Thomas Mann joined Norman Ornstein and Melanie Sloan on the Diane Rehm Show to discuss the process of earmark spendings and how the new administration hopes to reform the process.

Diane Rehm: Thanks for joining us on Diane Rehm. When President Obama signed the omnibus spending bill last week he mentioned the thousands of earmarks contained in the legislation. He said quote, “Earmarks must have a legitimate and worthy public purpose” and he purposed holding future earmarks up to scrutiny at public hearings. Joining me in the studio to talk about the earmark process and calls for reform, Melanie Sloan, she’s with Citizens for Responsibility and Ethics in Washington, Tom Mann from the Brookings Institution, and Norman Ornstein with the American Enterprise Institute. I know many of you are interested in earmarks, why they’re there, who they help, who gets them there, and who benefits.

Good morning all of you.

Thomas Mann, Norman Ornstein and Melanie Sloan: Good morning.

Rehm: Norman Ornstein, define for us exactly what an earmark is.

Norman Ornstein: Well basically, an earmark is when spending is designated for a particular project, grant, or contract.
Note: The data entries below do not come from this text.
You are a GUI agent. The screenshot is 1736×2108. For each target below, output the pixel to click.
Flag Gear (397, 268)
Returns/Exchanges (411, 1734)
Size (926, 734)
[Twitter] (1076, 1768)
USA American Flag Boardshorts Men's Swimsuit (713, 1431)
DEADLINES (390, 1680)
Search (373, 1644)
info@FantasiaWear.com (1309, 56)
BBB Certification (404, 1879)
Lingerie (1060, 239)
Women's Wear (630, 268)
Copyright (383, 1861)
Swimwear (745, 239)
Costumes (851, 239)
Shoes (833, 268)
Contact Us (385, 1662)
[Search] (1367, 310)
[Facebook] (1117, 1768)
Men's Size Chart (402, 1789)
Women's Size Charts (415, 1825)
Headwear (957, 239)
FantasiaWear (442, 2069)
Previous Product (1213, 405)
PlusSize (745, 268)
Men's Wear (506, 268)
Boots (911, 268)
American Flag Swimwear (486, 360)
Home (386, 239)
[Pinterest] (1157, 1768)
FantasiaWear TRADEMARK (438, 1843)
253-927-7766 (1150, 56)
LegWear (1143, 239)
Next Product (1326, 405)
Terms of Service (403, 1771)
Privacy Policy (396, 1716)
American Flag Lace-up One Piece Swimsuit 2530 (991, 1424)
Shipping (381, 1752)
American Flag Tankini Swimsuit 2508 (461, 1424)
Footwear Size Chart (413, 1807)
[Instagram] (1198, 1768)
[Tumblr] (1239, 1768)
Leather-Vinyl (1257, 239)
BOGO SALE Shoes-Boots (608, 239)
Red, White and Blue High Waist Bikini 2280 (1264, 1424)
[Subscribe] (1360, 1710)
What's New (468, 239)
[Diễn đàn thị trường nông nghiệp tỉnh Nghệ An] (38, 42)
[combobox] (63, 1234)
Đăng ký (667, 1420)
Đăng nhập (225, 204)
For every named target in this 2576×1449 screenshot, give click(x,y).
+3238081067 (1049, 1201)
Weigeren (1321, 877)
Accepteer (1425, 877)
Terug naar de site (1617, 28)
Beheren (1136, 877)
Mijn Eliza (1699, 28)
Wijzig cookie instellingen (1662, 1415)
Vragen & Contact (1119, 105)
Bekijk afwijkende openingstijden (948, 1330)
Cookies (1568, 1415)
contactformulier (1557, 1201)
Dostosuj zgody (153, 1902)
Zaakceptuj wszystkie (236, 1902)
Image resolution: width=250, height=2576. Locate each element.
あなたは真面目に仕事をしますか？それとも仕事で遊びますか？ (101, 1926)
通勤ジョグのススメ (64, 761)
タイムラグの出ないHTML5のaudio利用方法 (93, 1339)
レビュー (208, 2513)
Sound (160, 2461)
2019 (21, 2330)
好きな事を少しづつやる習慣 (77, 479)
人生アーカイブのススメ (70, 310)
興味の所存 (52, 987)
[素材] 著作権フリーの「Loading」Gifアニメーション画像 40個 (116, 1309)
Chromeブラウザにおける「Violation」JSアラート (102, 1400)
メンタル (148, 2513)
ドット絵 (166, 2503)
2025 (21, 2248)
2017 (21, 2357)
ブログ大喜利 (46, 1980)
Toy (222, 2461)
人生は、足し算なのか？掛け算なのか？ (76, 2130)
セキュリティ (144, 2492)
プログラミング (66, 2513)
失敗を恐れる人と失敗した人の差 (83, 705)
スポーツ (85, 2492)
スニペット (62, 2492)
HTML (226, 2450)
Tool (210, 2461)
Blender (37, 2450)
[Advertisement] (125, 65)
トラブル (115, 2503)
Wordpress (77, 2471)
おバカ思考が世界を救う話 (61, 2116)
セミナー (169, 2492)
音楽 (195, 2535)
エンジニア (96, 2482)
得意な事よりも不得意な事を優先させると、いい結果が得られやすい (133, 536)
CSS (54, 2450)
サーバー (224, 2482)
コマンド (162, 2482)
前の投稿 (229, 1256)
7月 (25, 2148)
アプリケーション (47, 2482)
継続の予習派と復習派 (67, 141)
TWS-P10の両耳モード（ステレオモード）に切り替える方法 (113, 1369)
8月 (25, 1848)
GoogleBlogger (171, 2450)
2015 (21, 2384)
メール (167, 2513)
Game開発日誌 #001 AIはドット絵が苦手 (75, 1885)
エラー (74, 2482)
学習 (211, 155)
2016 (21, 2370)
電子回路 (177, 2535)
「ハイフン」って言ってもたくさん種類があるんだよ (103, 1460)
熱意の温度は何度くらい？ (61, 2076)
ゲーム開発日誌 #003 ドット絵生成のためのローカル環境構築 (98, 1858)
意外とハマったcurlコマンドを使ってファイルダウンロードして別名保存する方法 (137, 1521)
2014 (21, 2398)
Either through, most of the focus has been on the appropriations process, specific sum of money allocated for something specific or it can also be done by authorizing a program.

Rehm: So not just to the agency that would carry out this.

Ornstein: But for a building, for a highway, for a bike path, for an interchange, or for a defense contract or an academic institution for a particular research project.

Rehm: Melanie, a lot of people have said that these earmarks really pay to play, how do you see it?

Melanie Sloan: And that’s true, so many of them are. Obliviously not everyone, but we’ve had some very big scandals involving earmarks. We’ve had the Jack Abramoff scandal, the Duke Cunningham scandal, and now a new scandal developing about the PMA group and a lobbying firm with close ties particularly to defense appropriations chairman, John Murtha. His former chief of staff, Paul Magliocchetti started PMA, PMA is now under federal investigation for making campaign contributions in direct exchange for earmarks and we’ve seen Mr. Murtha and somebody I believe you’re going to be talking to this morning, Jim Moran, give tons of money in earmarks to clients of the PMA group and they in turn have gotten a lot of money back.

Rehm: We also invited Congressman Murtha on as well, but well he declined.

Sloan: Shocked!

Rehm: Tom Mann, what percent of the federal budget is actually set aside for earmarks?

Thomas Mann: About one percent.

Rehm: One percent.

Mann: And what’s important to keep in mind too Diane, is this is not 1 percent that if one eliminated all the earmarks would then lead to 1 percent reduction in spending because for the most part, this is not the authorization of new money, it’s rather Congress’s determination to allocate aspects of programs that have already been funded. So if you eliminate the earmarks, presumably those dollars will still be spent, but through other allocation mechanisms such as grant making activities.